The MS Society recognizes significant progress has been made in the past few months on issues that impact people affected by MS and thanks all Members of Parliament who championed them. This includes the commitment to fund a clinical trial of CCSVI¹ and MS and the establishment of the Canadian Multiple Sclerosis Monitoring System. We believe these two initiatives are very much in the spirit of the Strategy for Patient-Oriented Research (SPOR) being led by the Canadian Institutes of Health Research. The MS Society was pleased to see additional funding for SPOR in the June 2011 budget. Finally, we are grateful for the commitment to a new Family Caregiver Tax Credit which will include spouses - an inclusion the MS Society has been urging for a number of years.

The MS Society recognizes the need for spending restraint given the current uncertain economic climate. Our recommendations, therefore, are targeted at helping people return to and keep their jobs, increasing the income security of low-income Canadians and ensuring the health care system is there for people with MS and other episodic disabilities and brain conditions.

1.   Recommendation: That the Government of Canada first, immediately addresses the needs of caregivers of people with MS by making existing and future caregiver tax credits refundable to help them in their day-to-day lives of looking after loved ones and second, work with the provinces, territories, caregivers and caregiver organizations on the development of a pan-Canadian approach to supporting caregivers.

2. Recommendation: That the Government of Canada makes Employment Insurance sickness benefits more flexible so people can work part-time and receive partial benefits. In addition, making the Disability Tax Credit refundable would help address the income needs of low-income Canadians. Finally, develop - in consultation with the provinces, persons affected by MS, as well as other stakeholders - a pan-Canadian income security program to replace the current hodgepodge of disability pensions, social assistance programs and tax credits.

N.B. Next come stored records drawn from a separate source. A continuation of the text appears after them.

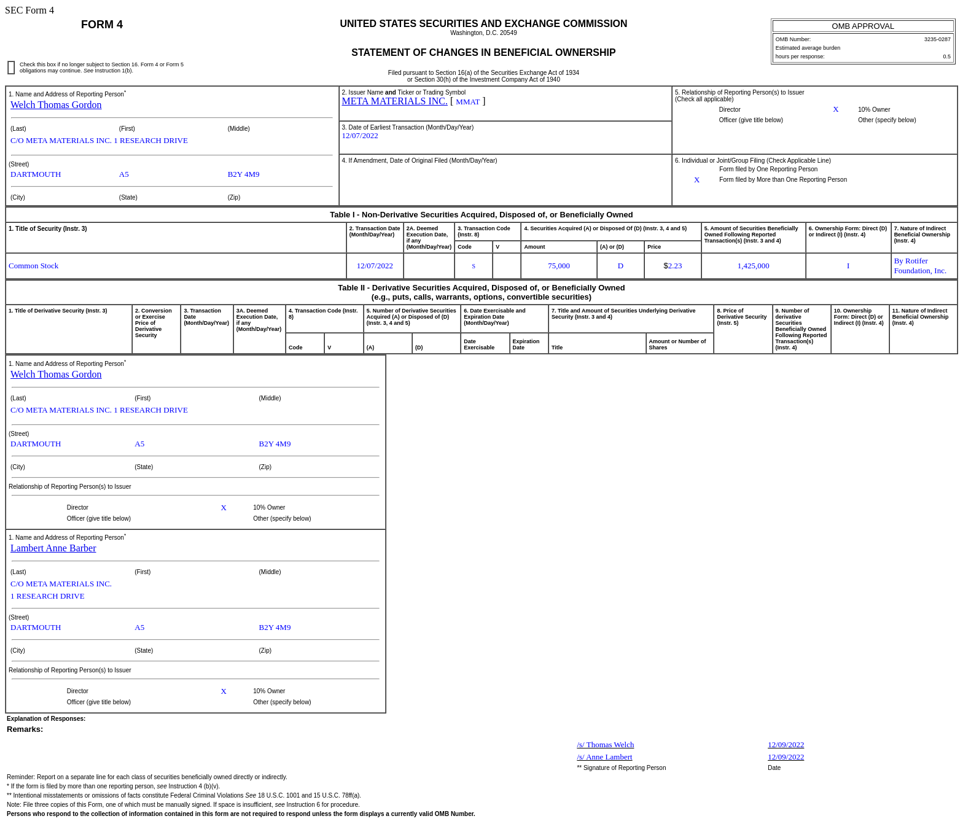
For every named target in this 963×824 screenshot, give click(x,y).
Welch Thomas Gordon (56, 104)
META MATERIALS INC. (395, 101)
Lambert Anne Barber (53, 548)
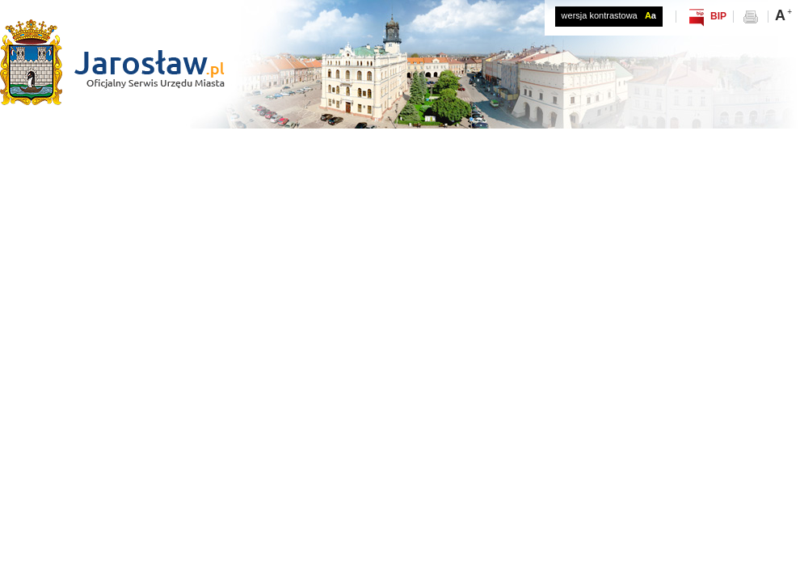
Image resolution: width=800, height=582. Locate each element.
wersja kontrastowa (609, 15)
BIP (718, 16)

3.   Recommendation: That the Government of Canada begins in 2012 a robust, nation-wide dialogue about the health care system and what a new Health Accord should look like and commit to the inclusion of people with chronic conditions such as MS. In the meantime, the six percent ongoing commitment to health care funding should continue.

ABOUT MULTIPLE SCLEROSIS

Multiple sclerosis is an unpredictable and often disabling disease of the brain and spinal cord. The disease attacks the protective myelin covering of the central nervous system, causing inflammation and often destroying the myelin in patches. In its most common form, MS has well defined attacks followed by complete or partial recovery — sometimes described as an “episodic disability”.²

MS symptoms are unpredictable and vary greatly from person to person. Symptoms may include: visual disturbances such as double or blurred vision, extreme fatigue, loss of balance and coordination, muscle stiffness, speech problems, bladder and bowel problems, short-term memory problems and partial or complete paralysis. Very recently, a new and intriguing theory about MS has emerged. It suggests that MS may be related to a possible narrowing of veins in the neck and chest area. This has been called chronic cerebrospinal venous insufficiency or CCSVI. The MS Society is funding research into CCSVI and MS to advance scientific knowledge as quickly as possible.

Canada has one of the highest rates of MS in the world with an estimated 55,000 to 75,000 people affected by MS. It is the most common neurological disease affecting young adults and is most often diagnosed between the ages of 15 and 40, during prime career and family building years.

THE IMPACT OF MULTIPLE SCLEROSIS

Multiple sclerosis is a costly disease. MS has a significant economic impact on the health care system because of increased visits to a doctor, longer stays in hospital and the need for often costly medications. One study, done in the late 1990s, estimated the lifetime cost of the disease is $1.6 million per each person with MS.³ In other research, the Public Health Agency of Canada estimated the total costs associated with MS in 2000-2001 were almost $1 billion: $139.2 million in direct costs (hospital care, physician care, drugs) and $811.3 million in indirect costs (dollar value of production costs due to long-term disability or premature death).⁴

MS has a profound impact on the ability to earn a living. Many people are diagnosed between the ages of 15 and 40, just when they are finishing school, starting careers and beginning families. As the disease progresses, it takes a toll on a person’s ability to stay in the work force full-time. Over time, up to 80 percent of people with MS can no longer work. Sometimes, this is because the disability caused by MS becomes more severe, but at other times, it’s because of a lack of understanding and accommodation by employers and insufficient government supports. While not all of these costs noted above can be avoided, the MS Society believes the cost to society could be reduced if greater assistance were provided to people with MS and other episodic disabilities and neurological conditions to assist them in remaining or returning to work.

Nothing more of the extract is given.